Santa Fe was all color and pleasant busy atmosphere. I like going down there for a bit of (small) city energy and the shop-till-you-drop atmosphere (which I didn't do because #1: I'm trying to declutter and live like a minimalist and #2: I can't afford it!).

message from a friend?
Two years ago I took a sunset picture almost identical to this snapped on Wednesday night. The first was taken from high up at the SF Opera where we'd gone for my b-day. Next day, my friend Gayle remarked on the unusual orange cloud she'd seen at dusk in Taos and I drove to her house to show her the photo. We discovered were looking at the same cloud at the same moments, 85 miles apart! The sky is pretty big around here but we thought that coincidence was pretty amazing. She died the following spring and this year, after receiving dozens of greetings and messages on Facebook and by phone and emails for two days, this cloud appeared. I'm generally not a woo woo type, but it felt like a greeting from Gayle who didn't forget my b-day for almost four decades and often celebrated with us. She was an artist. Probably still is. I think she sent it my way.

Monday, August 8, 2011

frenzy of abundance

It's quiet here these days. A welcome feeling after the drama of the preceding weeks. Skies are dramatic and I'm slowly getting stuff done at my desk. And walking every morning.
     I started seriously brisk-walking eleven days ago and it took a full four of those days for my formerly sedentary body to stop aching. I've mostly left the camera and cellphone locked in the car as I walk the park. I am repelled by the handful of people who speak loudly on phones as they walk. Do we really care that so-and-so (whom we don't know) is a real bitch (maybe it's true) or that someone else had a good time at the party and the food was good?
     A teacher acquaintance told me that when a total cellphone ban was initiated at the high school, a wave of insecurity and worry permeated the atmosphere and the kids were all out of sorts for weeks.  I, too, have fallen under the spell of never leaving home without my phone. I well remember the days pre-cell when public phones (most of which didn't work) were the primary way to contact someone in an emergency. And how often there wasn't enough loose change to make the call. One day we picked up our seven year old granddaughter from the airport in Albuquerque and I forgot to call her mother to say she'd arrived safely. We drove for miles looking for a working public phone. When we found it, I had to use my credit card to make the call to Connecticut (no change) and the number somehow got caught in a loop. When the bill came, the one minute call had cost $40! Good riddance to those days.

observations
Graffiti has been removed from the park but is slowly creeping back in.
The guys who sleep on the park benches at night leave behind interesting litter. Interesting becauseI haven't seen a pack of Camel cigarettes in decades and it doesn't even resemble the cigarettes my father and uncles smoked.
lull
This mid/late summer time-stop between vacation and school (which starts in less than two weeks here) has a kind of finality about it. If I were in charge, classes wouldn't start until after Labor Day as they did when I was a child. The holiday was the delineation between lazy hot days and getting back to friends, classes, possibilities. New notebooks, pencils, crayons, bookbags, new fall clothes that couldn't wait for the first chilly days and which I inevitably wore too soon. In her book, The Classic Ten by Nancy MacDonell Smith, she writes, "every item of clothing has a narrative."
     In memoir, authors usually recall the exact thing they wore when an event, important or un, took place. I can still see the olive green pullover (the color that year) that came with a white double pom-pom removable collar. It was one of that season's so-called "novelty" sweaters -  made from some combo of acrylic Banlon wool, so that when I wore it during the first weeks of school I nearly passed out from the September Bronx heat. I do still get the urge to buy new notebooks when school supplies appear in stores and often feel at the end of summer that I'd like to toss out my entire wardrobe and start over. Instead, I'm culling books, handbags, yarns. When they're gone (soon I hope), I plan to not replace them.
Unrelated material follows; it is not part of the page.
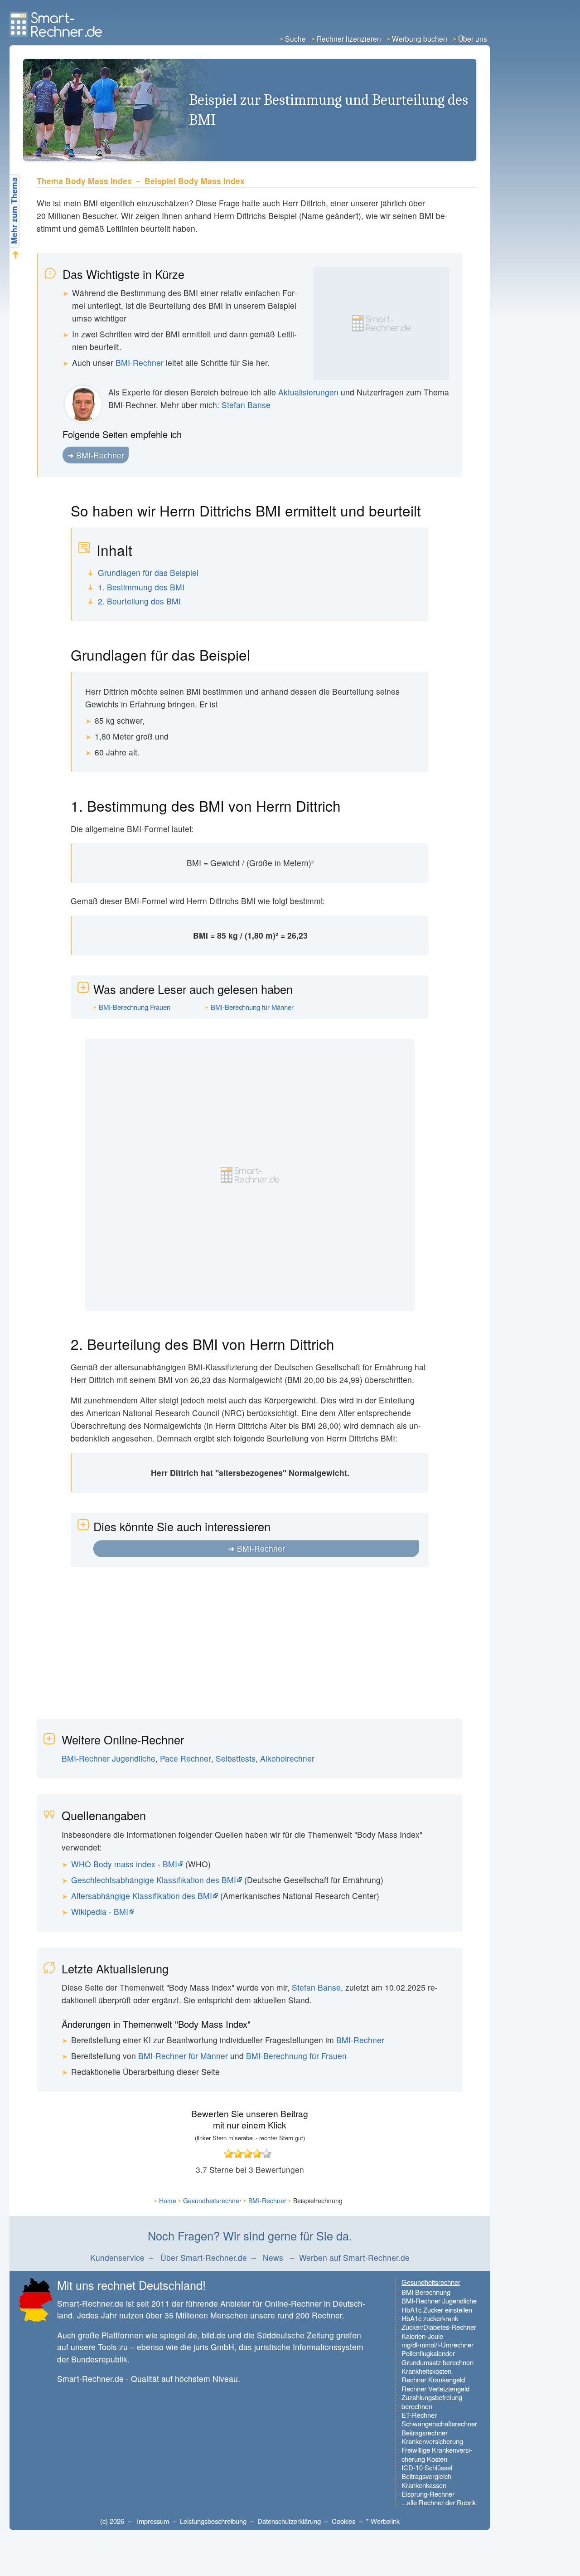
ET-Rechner (419, 2414)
note to locals: watch for a multi-person Stash of Everything sale coming soon!





Wednesday, August 3, 2011

minimalist goals

soxarchology
As you know if you read this blog now and then, I embarked on a self-promise to devote this summer's knitting to finishing pairs of socks. My habit has always been to complete one, maybe start a second and then, due to SSS (second sock syndrome) or because there's a new color or pattern beckoning,  I stash the project somewhere moth proof and blithely move on. Once a year or so I debox those half-pairs and finish. Since June I've managed to knock off six pairs - which I've photographed on my feet, on mannequin feet, in trees and flowerpots, and posted one pair at a time until we're all sick of seeing them. So here they are all at once - it hurts less that way. Nice mindless beautiful socks that will feel good on lots of future happy feet.
Ron is working very slowly on building a deck off his studio. In the process of unearthing the roto-tiller in the garage, a large plastic storage box of UFOs became visible. And guess what was in the box? Right! So yesterday was devoted to sorting. It seems I'd stashed most of the socks with their needles, but forgot. In the ensuing weeks, months, (years?) I often ran out of certain needles (like 2.50 mm) and bought more (I know, I know). When everything was finally sorted, labeled, and ziplocked, I realized I had enough stitch holders, circs and dpns to start my own notions and pick-up-sticks shop (and enough unfinished socks to last till September 1 when I will officially end this blasted promise to myself).
Now, a major rule of decluttering according to "the joy of less" by francine jay (the lack of caps is hers) -  the book I bought for my Kindle because there's no room on the bookshelves - the first thing to do when clearing-stuff-out, is count how many you have of one item. This includes handbags, yarn, books, shoes - you get the picture. Oh yeah, and pictures. It is called see your stuff for what it is. This dealing with reality is cruel and unusual and flies in the face of the other book I'm reading on self-compassion. I dream of a major yard sale in my future and the hope of mindfulness, liberation, space, and cash.

You have to remember though, that I came from a depression era magpie family. They didn't steal things like the birds do, but they saved everything. After their deaths, we spent days and weeks in the hot attic and other places in their three-story house (where they'd lived for forty years) clearing stuff out. Finally at the end of the summer, my brother and I sold the house with what was left still in it. I admit I've been haunted by mild guilt feelings through the three decades since, but really, did anyone want the cabinet sized tube radio? or the rusted tools, boxes of clean mayonnaise jars, stacks of neatly folded brown grocery bags?

The concept put forth in the book is to own "just enough to meet our needs, and nothing more." The author calls it the holy grail. I call it a serious challenge.